**Supplied entries**
+===+

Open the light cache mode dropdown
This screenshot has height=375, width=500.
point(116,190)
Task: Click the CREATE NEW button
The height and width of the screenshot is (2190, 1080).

+===+

**Work request**
Your response should consist solely of the lines from the one containing "Task: Click the CREATE NEW button" to the end of the entries, both ends included, exactly as they appear.

**Answer for this exercise**
Task: Click the CREATE NEW button
The height and width of the screenshot is (2190, 1080).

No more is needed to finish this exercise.